Ho così scoperto come sono nati i titoli e le varie copertine, come i Queen curassero attentamente ogni dettaglio, come in certe canzoni gli autori sono genericamente "i Queen" perché certamente l'idea è partita da uno di loro quattro, ma alla fine dell'incisione ci avevano lavorato talmente in collegiale che nemmeno loro ricordavano chi l'avesse fatta partire, che il bassista John Deacon è l'unico che non ha mai fatto un disco da solista perché non sapeva cantare, che la bellissima Show Must Go On, canzone autobiografica di Freddie Mercury scritta poco prima di morire  non è stata scritta da lui pur essendo indubbiamente il suo testamento e che i mitici falsetti di Bohemian Rhapsody non sono cantati da Freddie ma da Brian May e tante altre cose.

Si può leggere dall'inizio alla fine, ma anche dalla fine all'inizio, per carotaggio, a spizzichi, saltellando qua e là. Per l'appassionato medio come me si tratta di un pasto abbondante e assai gustoso, anche se probabilmente i fan più specializzati conoscono giù buona parte del contenuto. Per tutti comunque c'è qualcosa da scoprire.
L'accento è molto più sulla musica che sulle vicende umane e i ricordi d'infanzia e le vicende private sono veramente ridotte al minimo. In compenso alla fine su quelle canzoni sappiamo veramente tutto quello che avremmo voluto sapere e anche molto di più.
Infine: una lettura perfetta se avete accanto un qualche cosa per ascoltare le canzoni di cui si parla, come faccio io con il tablet.

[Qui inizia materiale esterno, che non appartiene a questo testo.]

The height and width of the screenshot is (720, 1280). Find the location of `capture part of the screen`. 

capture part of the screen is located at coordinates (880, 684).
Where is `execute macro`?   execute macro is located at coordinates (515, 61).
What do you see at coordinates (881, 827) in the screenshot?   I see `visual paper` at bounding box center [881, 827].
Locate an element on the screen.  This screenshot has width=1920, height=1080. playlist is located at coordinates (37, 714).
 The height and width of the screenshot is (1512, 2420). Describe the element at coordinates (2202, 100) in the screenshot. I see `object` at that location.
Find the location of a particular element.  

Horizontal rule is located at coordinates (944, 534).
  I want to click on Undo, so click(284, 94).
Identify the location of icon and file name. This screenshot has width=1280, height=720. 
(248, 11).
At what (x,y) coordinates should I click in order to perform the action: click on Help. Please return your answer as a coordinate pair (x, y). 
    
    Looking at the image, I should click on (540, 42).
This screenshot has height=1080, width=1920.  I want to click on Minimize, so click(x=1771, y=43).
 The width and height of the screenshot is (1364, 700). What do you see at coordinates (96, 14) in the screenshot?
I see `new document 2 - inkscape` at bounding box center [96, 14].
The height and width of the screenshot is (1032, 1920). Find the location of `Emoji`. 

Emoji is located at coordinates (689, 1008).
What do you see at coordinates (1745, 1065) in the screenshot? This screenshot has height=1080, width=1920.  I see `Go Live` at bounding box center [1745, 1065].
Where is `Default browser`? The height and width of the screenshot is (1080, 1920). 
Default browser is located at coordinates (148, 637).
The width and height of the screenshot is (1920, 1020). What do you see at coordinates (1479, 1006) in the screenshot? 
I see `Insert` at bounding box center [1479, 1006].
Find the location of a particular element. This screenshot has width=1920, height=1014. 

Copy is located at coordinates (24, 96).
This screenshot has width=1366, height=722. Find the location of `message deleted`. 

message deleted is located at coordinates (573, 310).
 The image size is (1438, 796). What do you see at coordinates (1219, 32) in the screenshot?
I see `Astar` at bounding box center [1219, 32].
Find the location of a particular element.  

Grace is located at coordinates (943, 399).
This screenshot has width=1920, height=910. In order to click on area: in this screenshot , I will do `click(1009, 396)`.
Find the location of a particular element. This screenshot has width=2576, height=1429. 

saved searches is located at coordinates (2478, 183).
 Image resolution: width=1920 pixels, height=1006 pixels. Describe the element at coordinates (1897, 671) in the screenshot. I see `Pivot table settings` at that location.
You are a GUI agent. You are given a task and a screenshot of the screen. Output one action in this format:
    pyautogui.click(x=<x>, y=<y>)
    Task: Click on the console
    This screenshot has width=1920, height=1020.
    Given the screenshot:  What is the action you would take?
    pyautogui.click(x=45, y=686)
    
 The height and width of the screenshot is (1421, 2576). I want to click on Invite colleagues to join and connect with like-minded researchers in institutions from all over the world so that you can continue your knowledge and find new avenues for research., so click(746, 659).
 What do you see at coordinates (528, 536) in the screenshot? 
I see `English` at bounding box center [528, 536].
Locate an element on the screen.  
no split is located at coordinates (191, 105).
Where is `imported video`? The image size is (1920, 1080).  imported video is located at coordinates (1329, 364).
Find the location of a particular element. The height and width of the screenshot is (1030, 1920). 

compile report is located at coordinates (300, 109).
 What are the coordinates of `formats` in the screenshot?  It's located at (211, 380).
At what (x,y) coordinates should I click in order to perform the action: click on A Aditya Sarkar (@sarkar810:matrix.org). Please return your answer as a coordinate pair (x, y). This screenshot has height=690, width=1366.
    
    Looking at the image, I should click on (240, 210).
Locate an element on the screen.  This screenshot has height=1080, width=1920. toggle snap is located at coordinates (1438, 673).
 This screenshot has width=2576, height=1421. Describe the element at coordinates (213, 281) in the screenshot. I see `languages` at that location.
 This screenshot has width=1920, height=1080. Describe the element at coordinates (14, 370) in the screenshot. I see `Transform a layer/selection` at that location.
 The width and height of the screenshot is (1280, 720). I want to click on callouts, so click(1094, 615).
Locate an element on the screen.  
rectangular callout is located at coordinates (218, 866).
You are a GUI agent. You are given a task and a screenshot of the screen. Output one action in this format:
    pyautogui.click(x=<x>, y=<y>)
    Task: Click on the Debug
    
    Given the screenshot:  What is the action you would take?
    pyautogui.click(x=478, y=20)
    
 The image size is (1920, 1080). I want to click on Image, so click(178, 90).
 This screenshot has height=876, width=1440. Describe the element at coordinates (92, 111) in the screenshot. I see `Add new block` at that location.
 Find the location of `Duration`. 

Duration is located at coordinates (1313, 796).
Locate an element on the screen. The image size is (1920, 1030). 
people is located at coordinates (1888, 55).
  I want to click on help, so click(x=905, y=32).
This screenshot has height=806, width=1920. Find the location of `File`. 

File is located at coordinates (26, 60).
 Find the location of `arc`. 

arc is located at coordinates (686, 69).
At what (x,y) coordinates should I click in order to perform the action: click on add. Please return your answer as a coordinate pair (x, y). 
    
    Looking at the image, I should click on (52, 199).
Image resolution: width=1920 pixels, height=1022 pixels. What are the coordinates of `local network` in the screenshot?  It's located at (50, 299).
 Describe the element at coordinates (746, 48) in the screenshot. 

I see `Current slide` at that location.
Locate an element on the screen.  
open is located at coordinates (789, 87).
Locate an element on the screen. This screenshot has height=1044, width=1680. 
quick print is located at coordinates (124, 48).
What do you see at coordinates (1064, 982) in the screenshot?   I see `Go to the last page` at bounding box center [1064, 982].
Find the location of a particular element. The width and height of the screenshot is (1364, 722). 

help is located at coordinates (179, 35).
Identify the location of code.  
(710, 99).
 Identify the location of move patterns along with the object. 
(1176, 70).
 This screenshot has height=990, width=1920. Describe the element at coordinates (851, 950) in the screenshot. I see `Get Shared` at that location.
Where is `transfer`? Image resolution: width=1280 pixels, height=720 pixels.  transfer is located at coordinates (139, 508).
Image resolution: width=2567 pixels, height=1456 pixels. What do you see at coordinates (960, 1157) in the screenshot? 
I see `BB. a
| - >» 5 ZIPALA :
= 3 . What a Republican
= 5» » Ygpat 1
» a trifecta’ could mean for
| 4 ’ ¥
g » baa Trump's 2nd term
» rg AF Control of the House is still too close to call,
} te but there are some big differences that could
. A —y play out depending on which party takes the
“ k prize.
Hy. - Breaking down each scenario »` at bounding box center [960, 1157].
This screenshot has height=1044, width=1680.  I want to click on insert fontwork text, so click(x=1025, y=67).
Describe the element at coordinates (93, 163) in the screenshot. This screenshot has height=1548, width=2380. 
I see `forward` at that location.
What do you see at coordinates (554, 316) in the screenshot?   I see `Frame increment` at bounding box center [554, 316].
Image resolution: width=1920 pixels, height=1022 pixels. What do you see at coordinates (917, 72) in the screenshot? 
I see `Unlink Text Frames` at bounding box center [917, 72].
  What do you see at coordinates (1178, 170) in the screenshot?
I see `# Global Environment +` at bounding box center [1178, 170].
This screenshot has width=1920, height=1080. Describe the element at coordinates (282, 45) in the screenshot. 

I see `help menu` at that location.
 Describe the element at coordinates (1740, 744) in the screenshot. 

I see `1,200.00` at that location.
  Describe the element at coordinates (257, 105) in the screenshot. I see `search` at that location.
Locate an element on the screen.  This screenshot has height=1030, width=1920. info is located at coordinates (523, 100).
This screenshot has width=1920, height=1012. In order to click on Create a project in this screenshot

Con questo post partecipo al Venerdì del libro di Homemademamma e auguro a tutti buone letture per questo fine settimana.

5 commenti:

Romolo ha detto...

Li ho sempre adorati, avevo quasi tutti gli album in vinile. Quelli prima di The Game sono capolavori assoluti che fra 200 anni studieranno quando vorranno approfondire la musica del 900. Quelli dopo, tranne qualche felice eccezione, se ne potrà fare a meno!

Romolo ha detto...

P.S. com'è che non siamo amici di FB??? Questo è un invito ufficiale...dai su!

Murasaki ha detto...

@ Romolo:
Eseguito!

Anonimo ha detto...

Come ..nessuno li conosceva PRIMA del film????
Ma chi scriveva, un millennial?
Non li conosceva mia figlia sedicenne che ne è divenuta appassionata fan DOPO il film, ma una 2003 credo sia giustificata
Io sono del '70 e c'ero quando uscì "A Kind of Magic" come colonna sonora di Highlander- L'ultimo immortale, e ricordo benissimo le lunghe file al cinema e l'entusiasmo per le musiche dei Queen che conoscevano TUTTI...
Sono indignata per questa eresia!Anzi indinniata!!

Betty

Murasaki ha detto...

@ Betty:
Ma infatti, sono indinniatissima anch'io!